# [Exercise description]
Copy every line from the data below in which the string "width" can be found.

Entries taken from a collection:
*** Block opens ***
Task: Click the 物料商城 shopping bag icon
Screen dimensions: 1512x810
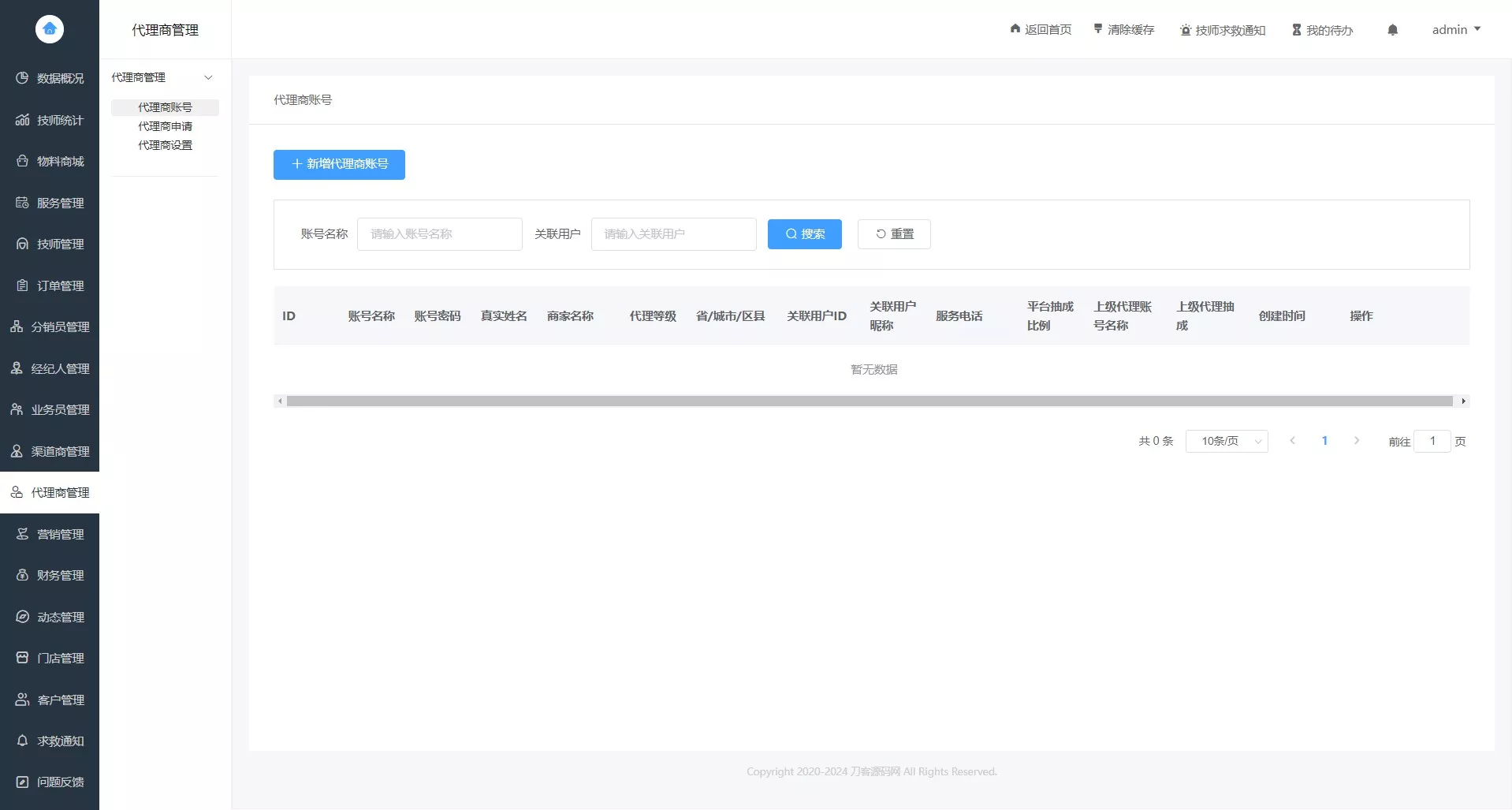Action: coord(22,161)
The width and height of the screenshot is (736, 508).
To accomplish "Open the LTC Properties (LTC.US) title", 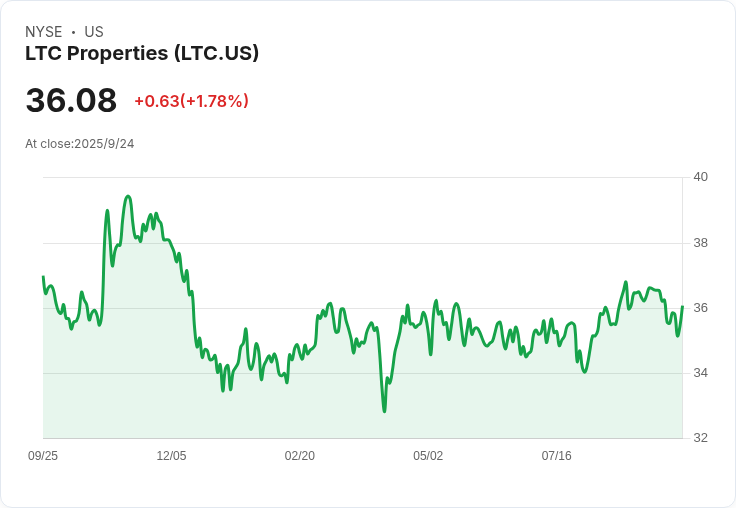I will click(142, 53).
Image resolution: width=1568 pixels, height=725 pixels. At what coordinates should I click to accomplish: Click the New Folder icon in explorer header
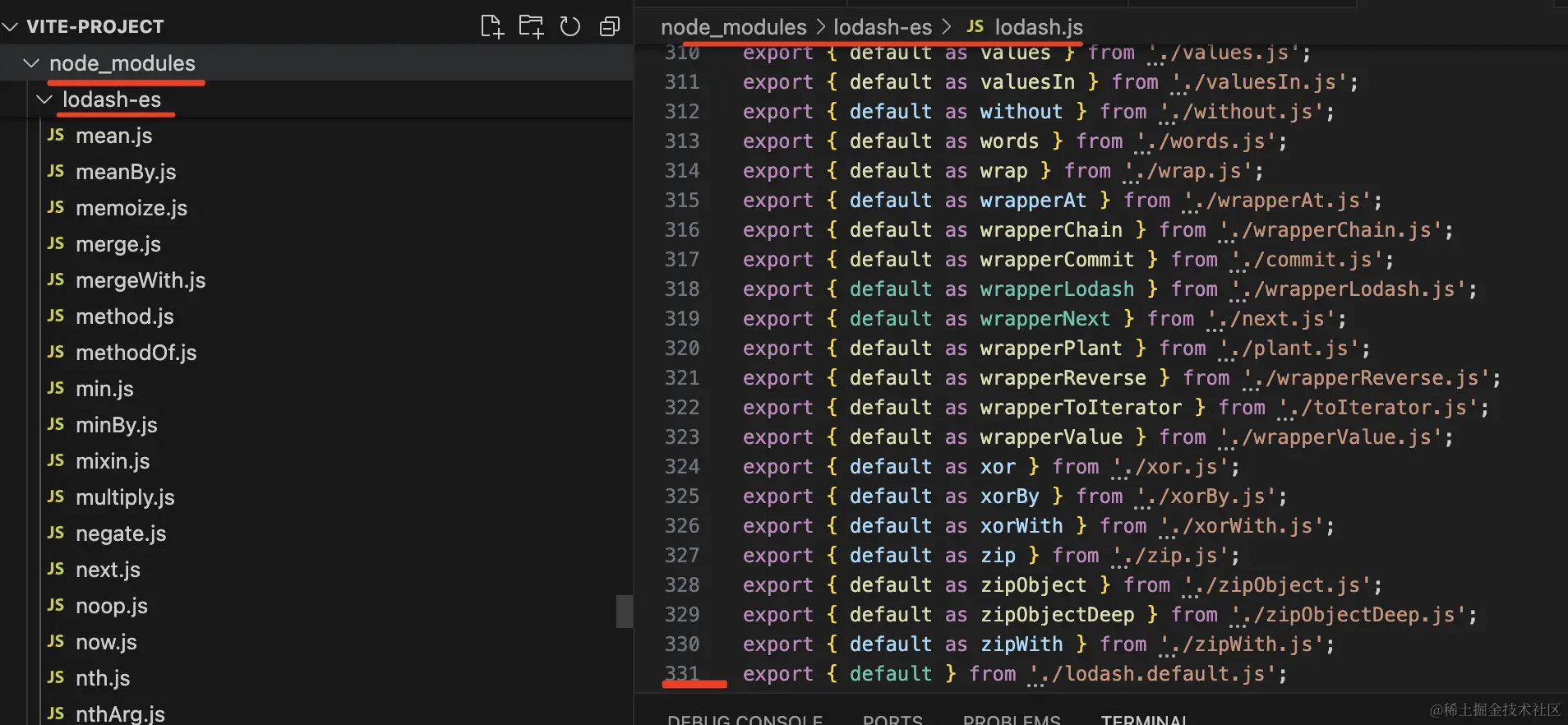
*** Block closes ***
# [Task solution]
The width and height of the screenshot is (736, 508).
Image resolution: width=1568 pixels, height=725 pixels. At what coordinates should I click to accomplish: Click the New Folder icon in explorer header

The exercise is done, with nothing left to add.